The skeletal system harbors a stem cell population for the growth, maintenance and repair of the bone. Especially, Chan and colleagues have mapped skeletogenesis from a population of highly pure, skeletal stem cells (SSCs, CD45-Ter119-Tie2-CD51+Thy1-6C3-CD105-CD200+) to its downstream pre-bone cartilage and stromal progenitors (pBCSP) and BCSP, and later on revealed the distinct osteochondral SSC type orchestrating the long bone development located in the growth plate region. Epigenetic marks including histone modifications have increasingly been documented as crucial for defining stem cell identity and fate selection. However, cutting-edge knowledge on whether and how epigenetic mechanisms may regulate the quiescence and potency of SSC for safeguarding skeletal development is still limited.

In this study, Jianfei Liang et al. found endochondral SSC lineage output is involved in the physiological process of long bone development by flow cytometric analysis of the proportion of SSC, pBCSP and BCSP in the neonatal to the junior and the adult stage of mice. By concerted epigenetic and transcriptomic analyses of SSC and their descendent progenitor cells via integrating the chromatin immunoprecipitation sequencing (ChIP-seq) and the next-generation RNA sequencing (RNA-seq), they mapped the epigenetic landscape along the developmental trajectory of SSC.

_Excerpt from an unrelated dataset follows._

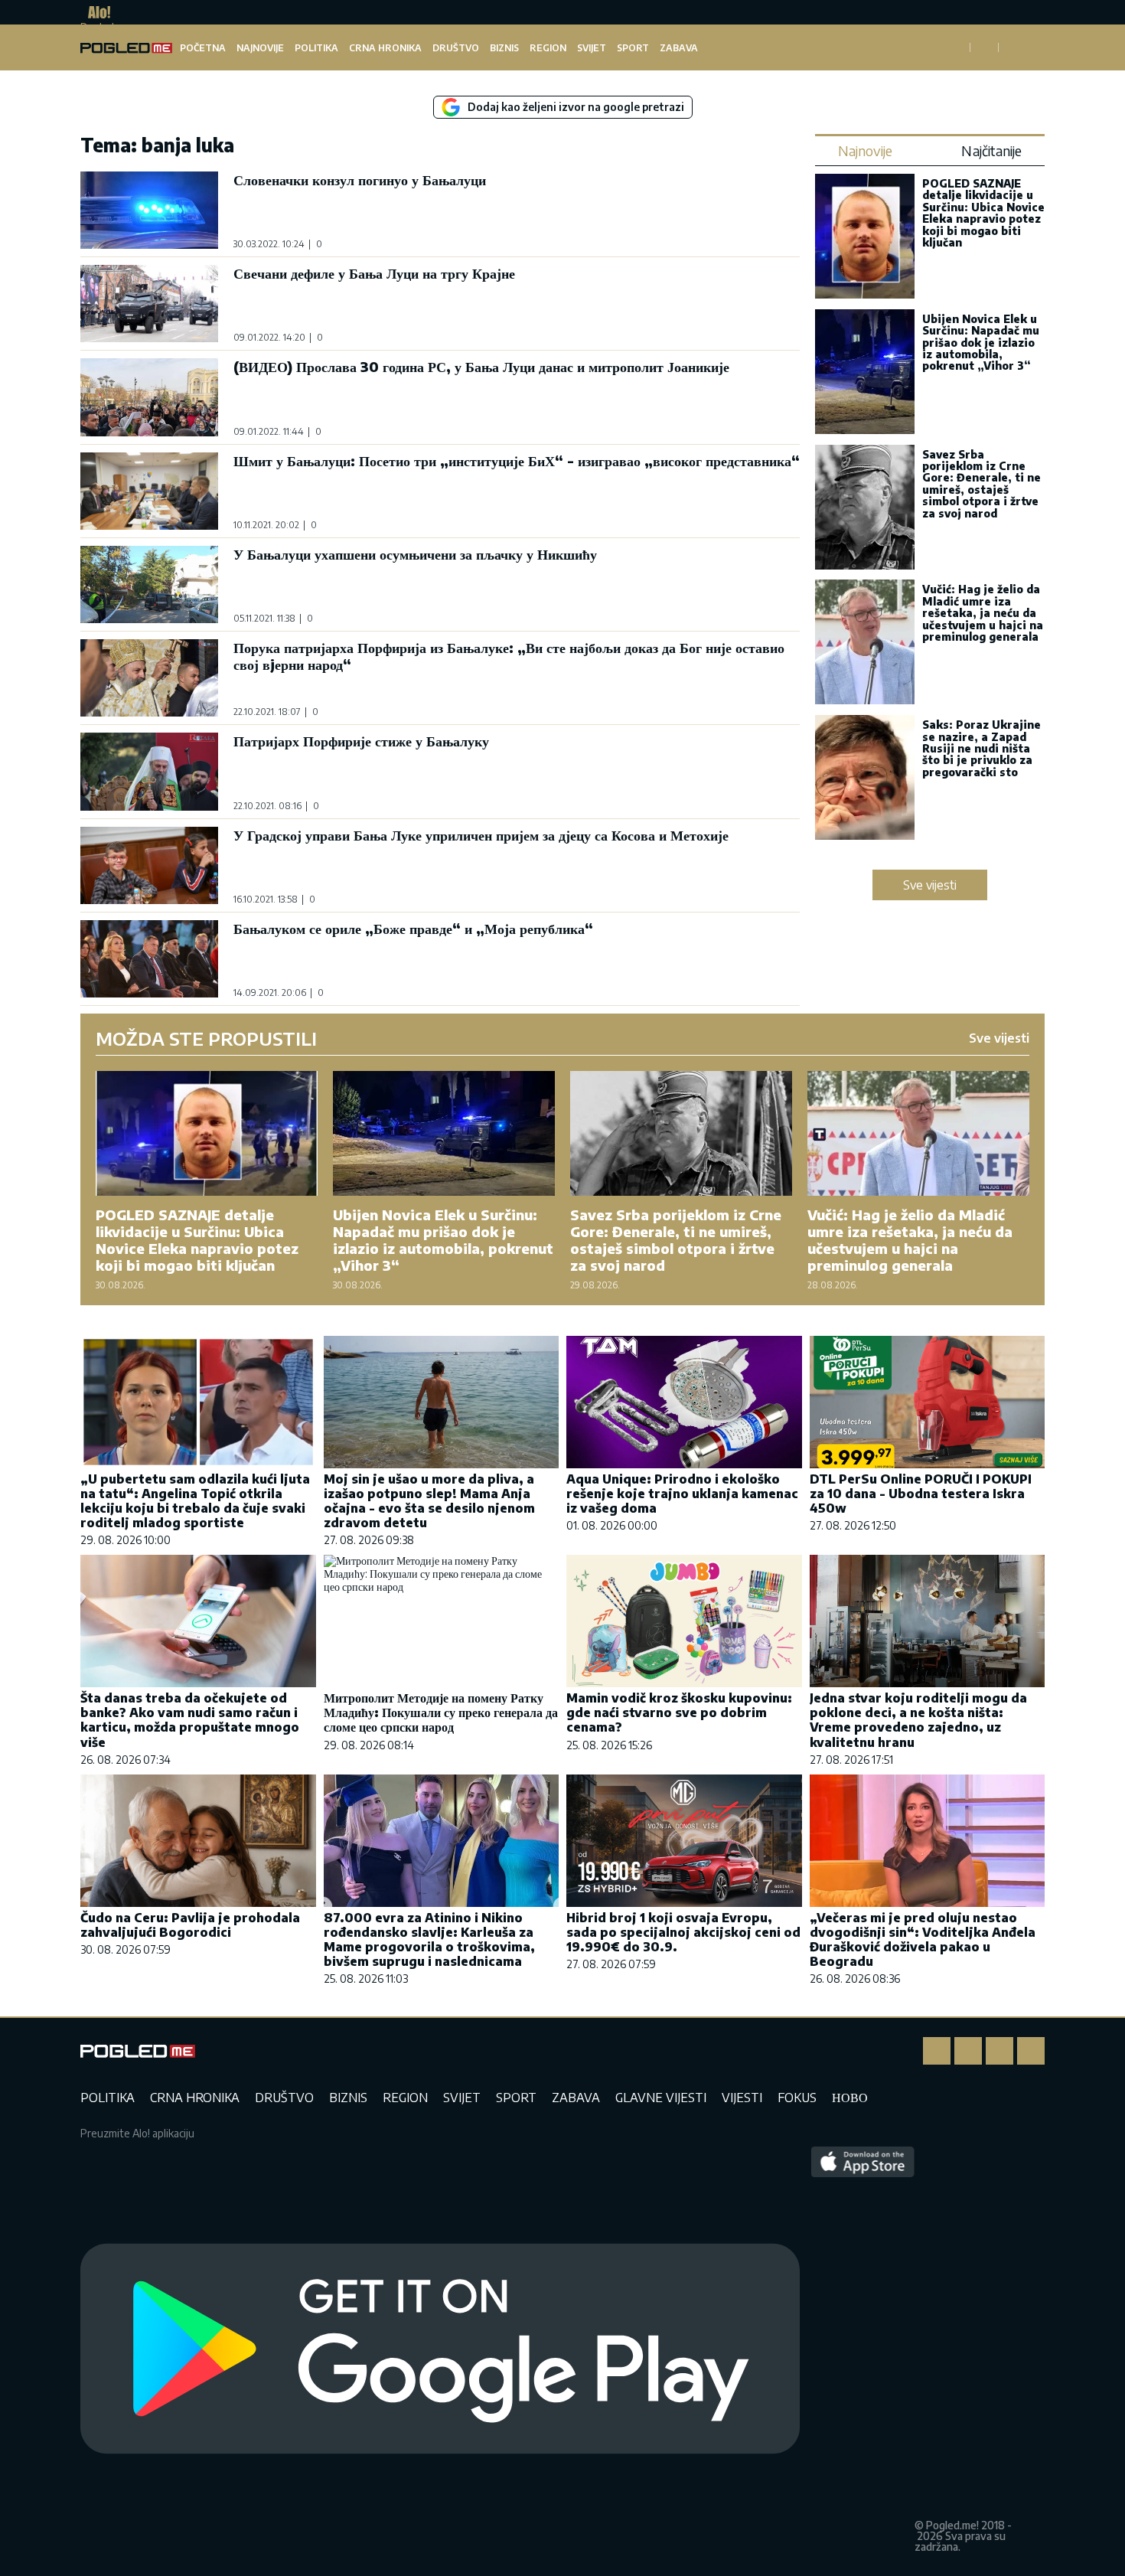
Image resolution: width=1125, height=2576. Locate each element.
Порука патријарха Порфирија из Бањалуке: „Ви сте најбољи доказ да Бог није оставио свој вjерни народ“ (508, 655)
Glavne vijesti (660, 2097)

Intriguingly, Ptip was identified as the candidate critical chromatin modifier that potentially determined SSC identity. They found loss of Ptip disrupted SSC function after tracing clones in the epiphyseal from Ptipflox/flox ;Ubc-ert2-cre;R26-confetti mice. Besides, Loss of Ptip especially in early progenitor cells (Col2+ chondroprogenitor cells), other than not in mature cells (Col10a1+cells), results in severe bone dysplasia due to SSC dysfunction.

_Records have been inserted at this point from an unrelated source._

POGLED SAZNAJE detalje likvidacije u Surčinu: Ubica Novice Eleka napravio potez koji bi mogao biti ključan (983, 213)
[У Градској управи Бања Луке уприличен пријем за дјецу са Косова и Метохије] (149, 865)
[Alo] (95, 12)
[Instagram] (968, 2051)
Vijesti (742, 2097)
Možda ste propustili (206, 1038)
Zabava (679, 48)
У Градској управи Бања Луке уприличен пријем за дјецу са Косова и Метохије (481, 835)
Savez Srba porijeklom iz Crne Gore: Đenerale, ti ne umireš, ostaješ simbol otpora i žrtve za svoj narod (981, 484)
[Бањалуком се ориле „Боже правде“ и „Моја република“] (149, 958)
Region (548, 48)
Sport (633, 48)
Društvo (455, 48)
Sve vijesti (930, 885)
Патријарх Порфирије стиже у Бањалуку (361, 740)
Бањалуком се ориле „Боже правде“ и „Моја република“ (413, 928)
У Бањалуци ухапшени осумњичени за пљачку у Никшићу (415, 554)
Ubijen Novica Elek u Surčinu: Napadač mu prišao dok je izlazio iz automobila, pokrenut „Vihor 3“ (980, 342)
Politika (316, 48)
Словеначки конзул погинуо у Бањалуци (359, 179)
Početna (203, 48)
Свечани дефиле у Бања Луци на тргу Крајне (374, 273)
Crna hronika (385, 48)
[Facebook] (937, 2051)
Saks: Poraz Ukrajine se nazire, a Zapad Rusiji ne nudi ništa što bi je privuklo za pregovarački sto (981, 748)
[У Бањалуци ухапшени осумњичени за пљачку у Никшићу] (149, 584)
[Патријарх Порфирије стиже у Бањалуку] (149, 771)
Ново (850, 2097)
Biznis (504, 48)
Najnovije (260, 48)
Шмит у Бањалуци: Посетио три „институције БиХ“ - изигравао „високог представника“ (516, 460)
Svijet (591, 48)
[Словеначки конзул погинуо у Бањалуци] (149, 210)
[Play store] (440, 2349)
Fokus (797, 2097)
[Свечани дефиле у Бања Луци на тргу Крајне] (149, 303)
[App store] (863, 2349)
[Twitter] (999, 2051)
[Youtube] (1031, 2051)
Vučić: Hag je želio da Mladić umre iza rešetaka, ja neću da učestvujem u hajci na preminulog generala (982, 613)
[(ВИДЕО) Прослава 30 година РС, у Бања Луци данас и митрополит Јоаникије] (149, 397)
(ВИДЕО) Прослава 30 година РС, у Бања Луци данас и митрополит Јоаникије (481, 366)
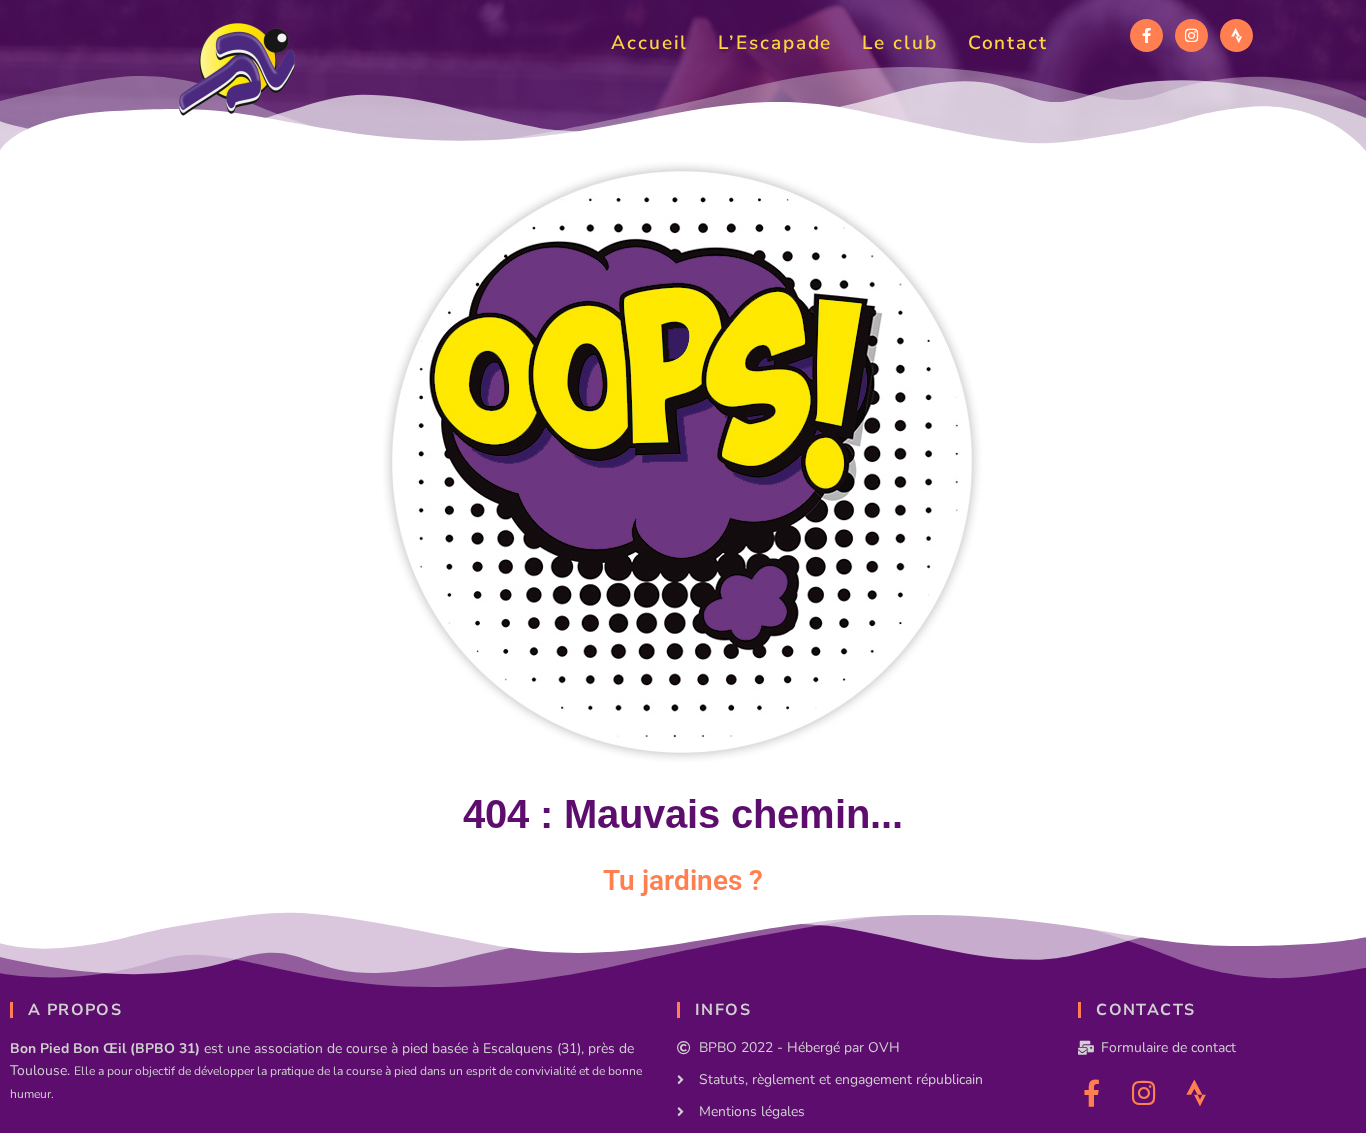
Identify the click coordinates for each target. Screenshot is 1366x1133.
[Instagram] (1191, 35)
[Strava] (1236, 35)
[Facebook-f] (1146, 35)
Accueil (649, 43)
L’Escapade (775, 43)
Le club (899, 43)
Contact (1008, 43)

Importantly, Ptip was discovered to suppress glycolysis of SSC via downregulating Phosphoglycerate kinase 1 (Pgk1), which was based on repressing histone H3 lysine 27 acetylation (H3K27ac) modification at the promoter region. Importantly, inhibition of glycolysis improved the function of SSC despite Ptip deficiency. Taken together, these findings establish a previously unrecognized epigenetic framework that Ptip governs the SSC quiescence and potency through metabolic control, paving an avenue for SSC-based treatments of bone developmental disorders.